**WHAT IS EXPECTED:** Print exactly the lines from the one containing "Screen dimensions: 920x626" through the last line of the records below, both included, and nothing else; omit any pictures.

Extracted data entries
----------

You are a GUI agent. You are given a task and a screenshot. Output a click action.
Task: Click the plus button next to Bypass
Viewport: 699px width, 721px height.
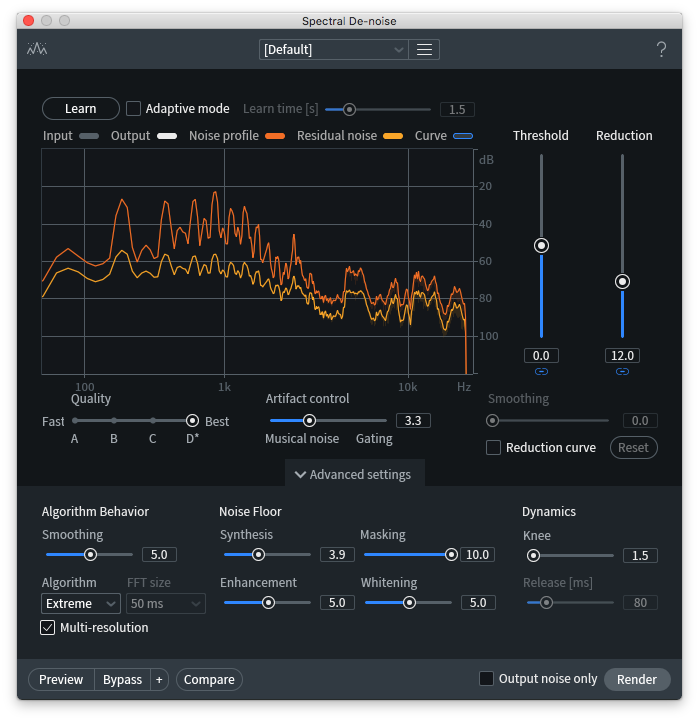pos(159,680)
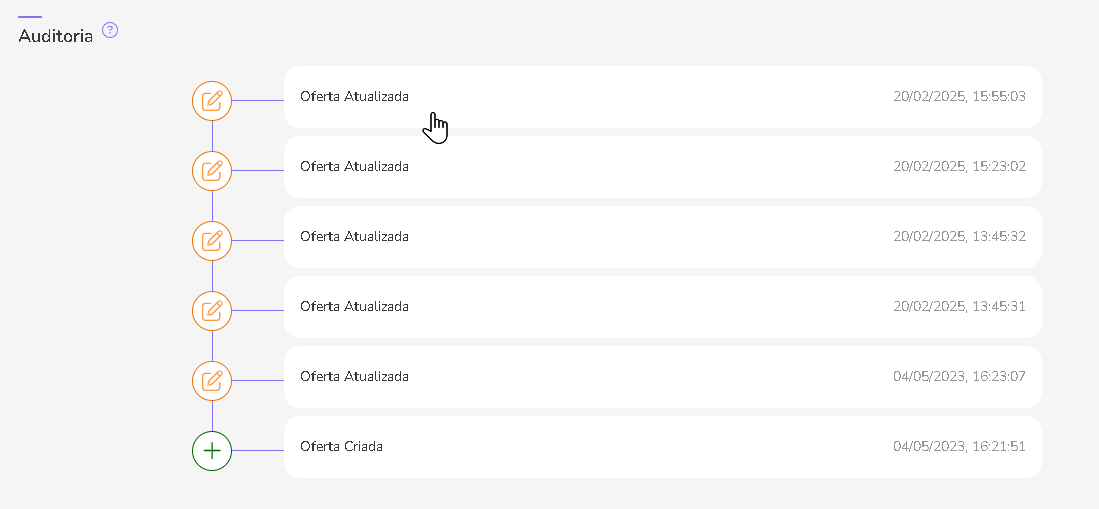Open the Oferta Atualizada label logged at 15:55:03
Image resolution: width=1099 pixels, height=509 pixels.
354,97
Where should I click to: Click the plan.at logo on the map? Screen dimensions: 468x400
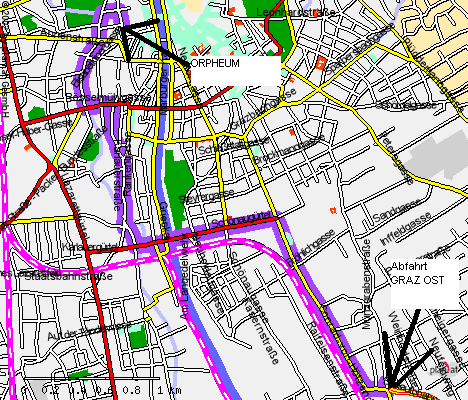[443, 369]
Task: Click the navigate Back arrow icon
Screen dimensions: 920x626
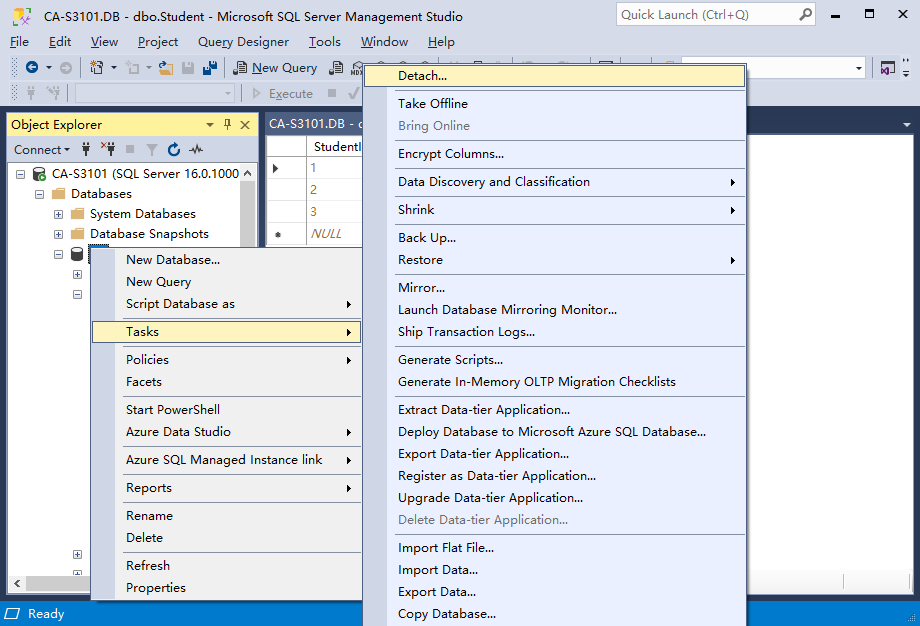Action: (32, 68)
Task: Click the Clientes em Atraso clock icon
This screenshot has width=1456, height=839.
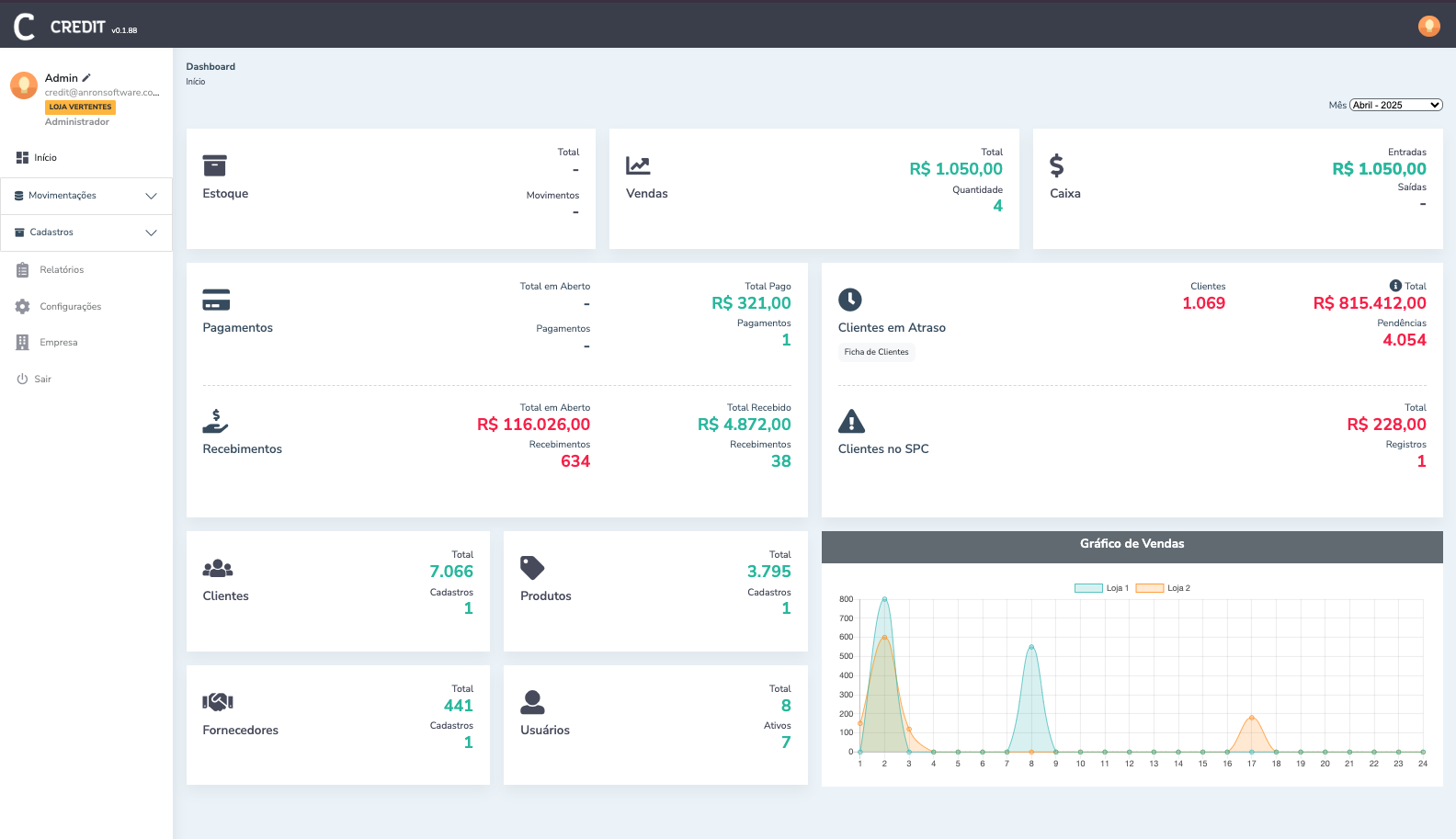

----------

**OUTPUT BELOW:**
Screen dimensions: 920x626
Action: (32, 68)
Task: Click the Clientes em Atraso clock icon
This screenshot has width=1456, height=839.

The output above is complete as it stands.